Africa and the Italian Trentino region are not so far from each other after all. This is confirmed by the mission by the Autonomous Province of Trento, headed by Sara Ferrari, the councillor for development cooperation, in Uganda on Sunday, giving way to a number of institutional visits and meetings. The mission will focus on the development cooperation projects promoted by ACAV and Euregio and also on the investment opportunities for Trentino-based companies and will travel to Uganda and South Sudan, two neighbouring but widely differing countries. Uganda and South Sudan mirror an African continent that, on the one hand, tries to play its development trump-card in an increasingly globalised world and, on the other hand, is still busy healing the wounds produced by wars, the worst of which is the refugee phenomenon. The mission’s first stop is in Kampala, where the agenda includes several institutional meetings with the Ambassador of Italy and of the EU, some ministers of the Ugandan Government (of the Interior, Foreign Affairs, Agriculture and Education), representatives of the local economic community and a visit to the “Scuola di Pace” diocesan missionary centre and to the Reception Home (health care sector) founded by Father Angelo. The Italian delegation will then go to the West Nile region in northern Uganda, one of the Country’s less developed areas. During the visit, mission members and local administrators will discuss the possible developments from a cooperation between different players: the Province, ACAV, the Ugandan Government and the European Union, and the priorities on which to take immediate action to start off a collaboration (governance, agricultural production, vocational training and the like).

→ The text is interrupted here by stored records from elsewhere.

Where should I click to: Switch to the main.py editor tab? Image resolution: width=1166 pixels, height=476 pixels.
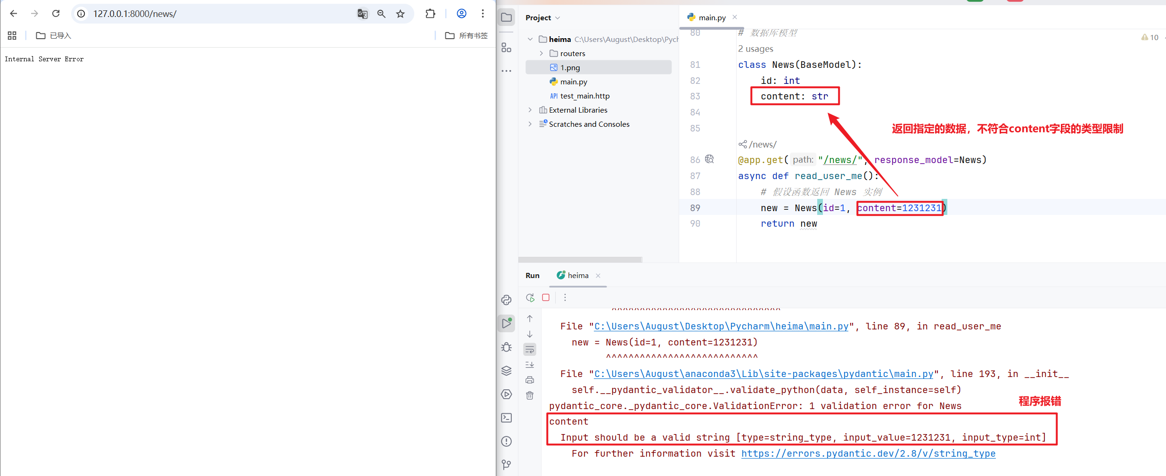point(712,17)
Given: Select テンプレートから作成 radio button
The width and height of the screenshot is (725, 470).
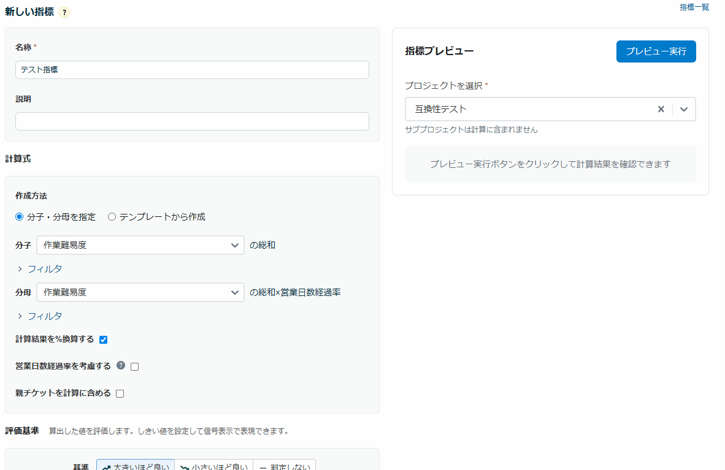Looking at the screenshot, I should (112, 217).
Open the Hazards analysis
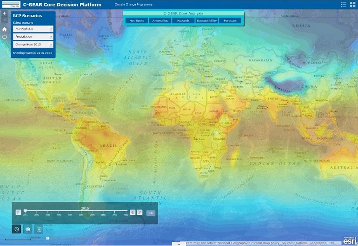Viewport: 358px width, 246px height. pos(183,21)
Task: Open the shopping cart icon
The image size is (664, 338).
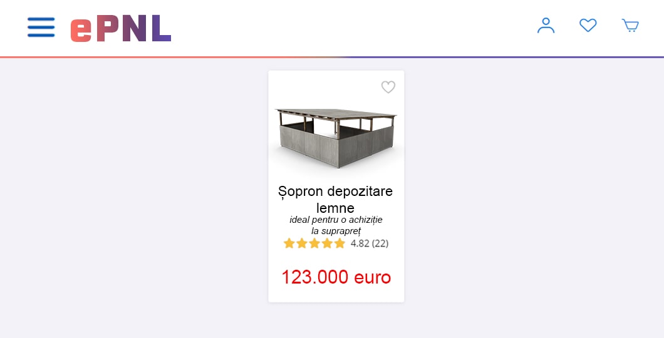Action: tap(630, 26)
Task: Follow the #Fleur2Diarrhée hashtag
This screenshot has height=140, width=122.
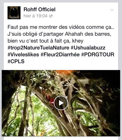Action: click(x=60, y=55)
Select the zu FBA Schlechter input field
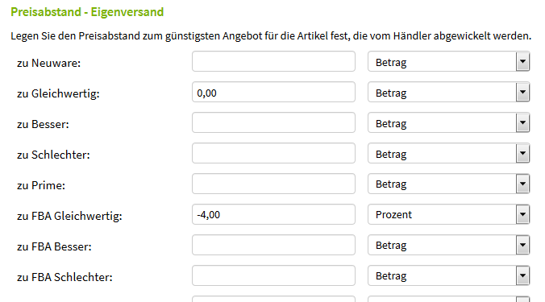Viewport: 545px width, 302px height. click(x=273, y=275)
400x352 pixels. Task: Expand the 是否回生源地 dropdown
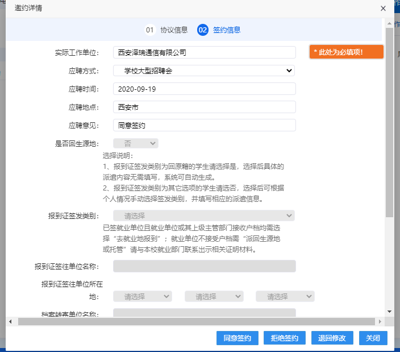(136, 143)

Mission of the Autonomous Province of Trento
On the mission’s agenda is also a visit to the agricultural vocational school opened in 2010 in Jabar, near Koboko, where it intends to present curricula for food security, enhancing agricultural production and promoting income-generating agricultural activities. The delegation will subsequently travel by land to Morobo, in South Sudan, a region that among other things also hosts thousands of refugees from the neighbouring Democratic Republic of Congo, where they will visit an agricultural school and meet with the local authorities. Here too, the Trentino region’s cooperation intervention which began three years ago, is now configuring as a model to follow. Lastly, after the delegation’s return to the capital of Uganda, the mission will make a last stop in Masaka, in the south of Uganda, where Euregi is developing an articulate intervention programme. The philosophy underlying the Trentino province’s projects is to work in close collaboration with central and local administrations. The aim of offering technical support and adequate training is to facilitate capacity, competence and resource-building, which is necessary to autonomously launch social and economic development policies. The latest projects implemented by ACAV in Uganda include pilot initiatives of interest to international agencies and to the Ugandan Government. Small organisations like ACAV, which is deeply rooted at local level, can develop effective plans involving businesses, United Nations Agencies (such as UNHCR, the High Commissioner for Refugees), Italian and EU cooperation agencies and other NGOs. The main intervention sectors in Uganda and South Sudan (and also in the neighbouring Democratic Republic of Congo) are agriculture and cattle breeding, vocational training, water (well digging) and health (with the establishment/support of health districts) and upholding good governance.